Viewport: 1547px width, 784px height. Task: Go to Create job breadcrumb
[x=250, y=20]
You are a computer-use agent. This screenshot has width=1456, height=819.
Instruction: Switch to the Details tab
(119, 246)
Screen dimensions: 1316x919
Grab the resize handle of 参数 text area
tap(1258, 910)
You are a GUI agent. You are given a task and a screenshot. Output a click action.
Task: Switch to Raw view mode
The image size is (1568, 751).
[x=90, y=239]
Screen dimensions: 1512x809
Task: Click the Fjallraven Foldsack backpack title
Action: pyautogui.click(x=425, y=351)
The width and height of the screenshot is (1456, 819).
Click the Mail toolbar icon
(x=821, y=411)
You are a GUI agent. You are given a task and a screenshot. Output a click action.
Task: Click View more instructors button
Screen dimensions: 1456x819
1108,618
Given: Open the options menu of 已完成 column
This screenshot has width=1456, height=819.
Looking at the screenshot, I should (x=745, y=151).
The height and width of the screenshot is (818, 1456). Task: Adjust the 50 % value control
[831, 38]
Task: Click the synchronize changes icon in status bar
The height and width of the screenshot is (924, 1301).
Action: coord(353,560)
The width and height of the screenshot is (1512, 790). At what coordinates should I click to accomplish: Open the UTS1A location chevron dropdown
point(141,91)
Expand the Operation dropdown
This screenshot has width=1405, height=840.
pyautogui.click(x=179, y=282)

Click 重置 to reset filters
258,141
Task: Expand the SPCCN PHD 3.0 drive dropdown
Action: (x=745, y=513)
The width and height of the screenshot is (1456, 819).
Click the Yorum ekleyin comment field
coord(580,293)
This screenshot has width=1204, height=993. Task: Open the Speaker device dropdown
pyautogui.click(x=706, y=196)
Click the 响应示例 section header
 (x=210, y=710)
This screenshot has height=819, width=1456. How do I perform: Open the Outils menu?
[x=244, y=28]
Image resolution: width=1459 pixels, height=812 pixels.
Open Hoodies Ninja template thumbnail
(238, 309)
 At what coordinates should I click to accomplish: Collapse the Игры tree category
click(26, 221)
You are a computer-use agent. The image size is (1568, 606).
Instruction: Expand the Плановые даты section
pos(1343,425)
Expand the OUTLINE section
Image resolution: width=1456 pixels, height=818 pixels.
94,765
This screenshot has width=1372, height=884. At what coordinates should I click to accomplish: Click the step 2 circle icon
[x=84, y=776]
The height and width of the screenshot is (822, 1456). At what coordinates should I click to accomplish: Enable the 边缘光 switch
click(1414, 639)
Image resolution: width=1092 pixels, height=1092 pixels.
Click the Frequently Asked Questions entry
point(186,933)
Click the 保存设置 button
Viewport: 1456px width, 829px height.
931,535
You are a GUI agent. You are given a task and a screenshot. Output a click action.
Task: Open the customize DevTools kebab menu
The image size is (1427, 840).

◆ EXERCISE: Set down all of the entries again, keeping every line exactly as it is.

◆ PROBLEM SOLUTION:
Viewport: 1547px width, 784px height. Task: Go to Create job breadcrumb
[x=250, y=20]
You are a computer-use agent. This screenshot has width=1456, height=819.
Instruction: Switch to the Details tab
(119, 246)
Screen dimensions: 1316x919
Grab the resize handle of 参数 text area
tap(1258, 910)
You are a GUI agent. You are given a task and a screenshot. Output a click action.
Task: Switch to Raw view mode
The image size is (1568, 751).
[x=90, y=239]
Screen dimensions: 1512x809
Task: Click the Fjallraven Foldsack backpack title
Action: pyautogui.click(x=425, y=351)
The width and height of the screenshot is (1456, 819).
Click the Mail toolbar icon
(x=821, y=411)
You are a GUI agent. You are given a task and a screenshot. Output a click action.
Task: Click View more instructors button
Screen dimensions: 1456x819
1108,618
Given: Open the options menu of 已完成 column
This screenshot has width=1456, height=819.
Looking at the screenshot, I should (x=745, y=151).
The height and width of the screenshot is (818, 1456). Task: Adjust the 50 % value control
[831, 38]
Task: Click the synchronize changes icon in status bar
The height and width of the screenshot is (924, 1301).
Action: coord(353,560)
The width and height of the screenshot is (1512, 790). At what coordinates should I click to accomplish: Open the UTS1A location chevron dropdown
point(141,91)
Expand the Operation dropdown
This screenshot has width=1405, height=840.
pyautogui.click(x=179, y=282)

Click 重置 to reset filters
258,141
Task: Expand the SPCCN PHD 3.0 drive dropdown
Action: (x=745, y=513)
The width and height of the screenshot is (1456, 819).
Click the Yorum ekleyin comment field
coord(580,293)
This screenshot has width=1204, height=993. Task: Open the Speaker device dropdown
pyautogui.click(x=706, y=196)
Click the 响应示例 section header
 (x=210, y=710)
This screenshot has height=819, width=1456. How do I perform: Open the Outils menu?
[x=244, y=28]
Image resolution: width=1459 pixels, height=812 pixels.
Open Hoodies Ninja template thumbnail
(238, 309)
 At what coordinates should I click to accomplish: Collapse the Игры tree category
click(26, 221)
You are a computer-use agent. The image size is (1568, 606).
Instruction: Expand the Плановые даты section
pos(1343,425)
Expand the OUTLINE section
Image resolution: width=1456 pixels, height=818 pixels.
94,765
This screenshot has width=1372, height=884. At what coordinates should I click to accomplish: Click the step 2 circle icon
[x=84, y=776]
The height and width of the screenshot is (822, 1456). At what coordinates should I click to accomplish: Enable the 边缘光 switch
click(1414, 639)
Image resolution: width=1092 pixels, height=1092 pixels.
Click the Frequently Asked Questions entry
point(186,933)
Click the 保存设置 button
Viewport: 1456px width, 829px height.
931,535
You are a GUI agent. You are given a task and a screenshot. Output a click action.
Task: Open the customize DevTools kebab menu
The image size is (1427, 840).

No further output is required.